**WRITTEN REQUEST**
Copy the rows from the line containing "Collapse all in Netlist panel" up to and including the line containing "should pyautogui.click(x=1016, y=159).", replacing "Screen dimensions" with "Screen size" and keeping everything else unchanged.

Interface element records
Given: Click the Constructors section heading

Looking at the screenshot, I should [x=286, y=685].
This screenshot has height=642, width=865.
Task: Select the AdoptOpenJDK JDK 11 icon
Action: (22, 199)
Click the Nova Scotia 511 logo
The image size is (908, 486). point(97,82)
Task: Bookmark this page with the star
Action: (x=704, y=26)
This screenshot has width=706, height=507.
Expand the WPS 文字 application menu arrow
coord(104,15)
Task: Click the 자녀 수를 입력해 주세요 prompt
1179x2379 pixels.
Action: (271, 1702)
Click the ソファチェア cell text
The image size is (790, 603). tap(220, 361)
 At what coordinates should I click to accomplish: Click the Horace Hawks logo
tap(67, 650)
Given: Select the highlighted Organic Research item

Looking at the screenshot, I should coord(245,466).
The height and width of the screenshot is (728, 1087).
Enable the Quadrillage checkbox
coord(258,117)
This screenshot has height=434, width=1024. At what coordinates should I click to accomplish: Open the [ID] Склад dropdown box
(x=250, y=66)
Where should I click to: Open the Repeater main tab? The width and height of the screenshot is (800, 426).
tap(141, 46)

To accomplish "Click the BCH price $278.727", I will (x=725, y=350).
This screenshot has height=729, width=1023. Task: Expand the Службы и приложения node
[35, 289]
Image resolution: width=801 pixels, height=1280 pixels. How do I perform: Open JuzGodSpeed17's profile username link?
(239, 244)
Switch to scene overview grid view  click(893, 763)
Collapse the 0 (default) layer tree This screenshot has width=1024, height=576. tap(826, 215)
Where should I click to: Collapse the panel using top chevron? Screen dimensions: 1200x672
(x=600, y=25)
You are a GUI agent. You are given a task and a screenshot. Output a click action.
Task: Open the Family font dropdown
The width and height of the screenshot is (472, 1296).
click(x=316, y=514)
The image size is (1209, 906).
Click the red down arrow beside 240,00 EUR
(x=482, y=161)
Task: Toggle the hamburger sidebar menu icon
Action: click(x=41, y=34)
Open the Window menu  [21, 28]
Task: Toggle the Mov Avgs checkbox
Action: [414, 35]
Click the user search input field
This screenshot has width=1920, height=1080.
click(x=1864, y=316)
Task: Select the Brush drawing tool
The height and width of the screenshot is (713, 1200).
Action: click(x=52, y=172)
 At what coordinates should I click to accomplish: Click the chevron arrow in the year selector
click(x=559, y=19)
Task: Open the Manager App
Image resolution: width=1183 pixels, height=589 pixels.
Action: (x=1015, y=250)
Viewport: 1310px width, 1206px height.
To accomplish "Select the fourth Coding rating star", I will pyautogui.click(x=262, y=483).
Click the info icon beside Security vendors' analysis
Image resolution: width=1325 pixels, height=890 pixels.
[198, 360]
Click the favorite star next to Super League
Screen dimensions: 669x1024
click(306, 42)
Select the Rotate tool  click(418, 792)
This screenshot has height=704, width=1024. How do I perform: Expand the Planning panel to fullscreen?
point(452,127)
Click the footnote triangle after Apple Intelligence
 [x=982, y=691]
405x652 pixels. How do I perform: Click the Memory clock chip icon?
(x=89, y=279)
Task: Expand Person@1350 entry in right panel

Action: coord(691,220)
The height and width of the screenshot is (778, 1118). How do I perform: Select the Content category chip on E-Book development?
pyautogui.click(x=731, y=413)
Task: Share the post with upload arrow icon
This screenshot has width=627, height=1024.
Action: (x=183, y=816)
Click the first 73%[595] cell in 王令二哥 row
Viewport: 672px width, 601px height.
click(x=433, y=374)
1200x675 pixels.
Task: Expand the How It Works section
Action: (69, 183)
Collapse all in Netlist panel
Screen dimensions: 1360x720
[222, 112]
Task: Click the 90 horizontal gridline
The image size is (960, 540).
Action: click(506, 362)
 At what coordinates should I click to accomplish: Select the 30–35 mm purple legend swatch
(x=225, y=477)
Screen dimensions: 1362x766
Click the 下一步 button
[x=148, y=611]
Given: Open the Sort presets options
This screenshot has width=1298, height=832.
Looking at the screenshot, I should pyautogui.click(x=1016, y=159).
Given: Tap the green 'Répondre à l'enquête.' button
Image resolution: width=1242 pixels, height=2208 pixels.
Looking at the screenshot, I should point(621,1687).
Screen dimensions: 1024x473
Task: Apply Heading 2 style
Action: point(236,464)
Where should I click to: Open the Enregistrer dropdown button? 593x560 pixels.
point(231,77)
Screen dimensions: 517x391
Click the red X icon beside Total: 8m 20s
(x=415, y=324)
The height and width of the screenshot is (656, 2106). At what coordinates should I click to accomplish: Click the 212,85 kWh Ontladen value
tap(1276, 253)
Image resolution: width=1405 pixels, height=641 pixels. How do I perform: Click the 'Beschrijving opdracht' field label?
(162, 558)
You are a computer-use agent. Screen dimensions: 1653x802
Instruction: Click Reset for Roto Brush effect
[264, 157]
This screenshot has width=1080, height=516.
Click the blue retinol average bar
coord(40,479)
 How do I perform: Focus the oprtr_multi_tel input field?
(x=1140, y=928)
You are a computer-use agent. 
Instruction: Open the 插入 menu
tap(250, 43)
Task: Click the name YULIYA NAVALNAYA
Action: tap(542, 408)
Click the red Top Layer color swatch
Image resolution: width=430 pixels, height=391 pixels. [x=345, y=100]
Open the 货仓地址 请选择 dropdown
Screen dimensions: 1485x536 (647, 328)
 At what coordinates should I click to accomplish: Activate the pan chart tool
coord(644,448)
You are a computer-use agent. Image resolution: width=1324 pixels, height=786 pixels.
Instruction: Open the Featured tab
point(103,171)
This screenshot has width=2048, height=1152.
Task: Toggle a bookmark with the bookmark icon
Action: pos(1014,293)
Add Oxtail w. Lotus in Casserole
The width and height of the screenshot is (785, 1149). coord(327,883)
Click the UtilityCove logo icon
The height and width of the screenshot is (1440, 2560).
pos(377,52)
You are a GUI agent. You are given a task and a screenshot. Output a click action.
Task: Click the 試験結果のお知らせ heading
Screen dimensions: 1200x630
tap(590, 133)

**SOLUTION**
Collapse all in Netlist panel
Screen size: 1360x720
[222, 112]
Task: Click the 90 horizontal gridline
The image size is (960, 540).
Action: click(506, 362)
 At what coordinates should I click to accomplish: Select the 30–35 mm purple legend swatch
(x=225, y=477)
Screen size: 1362x766
Click the 下一步 button
[x=148, y=611]
Given: Open the Sort presets options
This screenshot has width=1298, height=832.
Looking at the screenshot, I should pyautogui.click(x=1016, y=159).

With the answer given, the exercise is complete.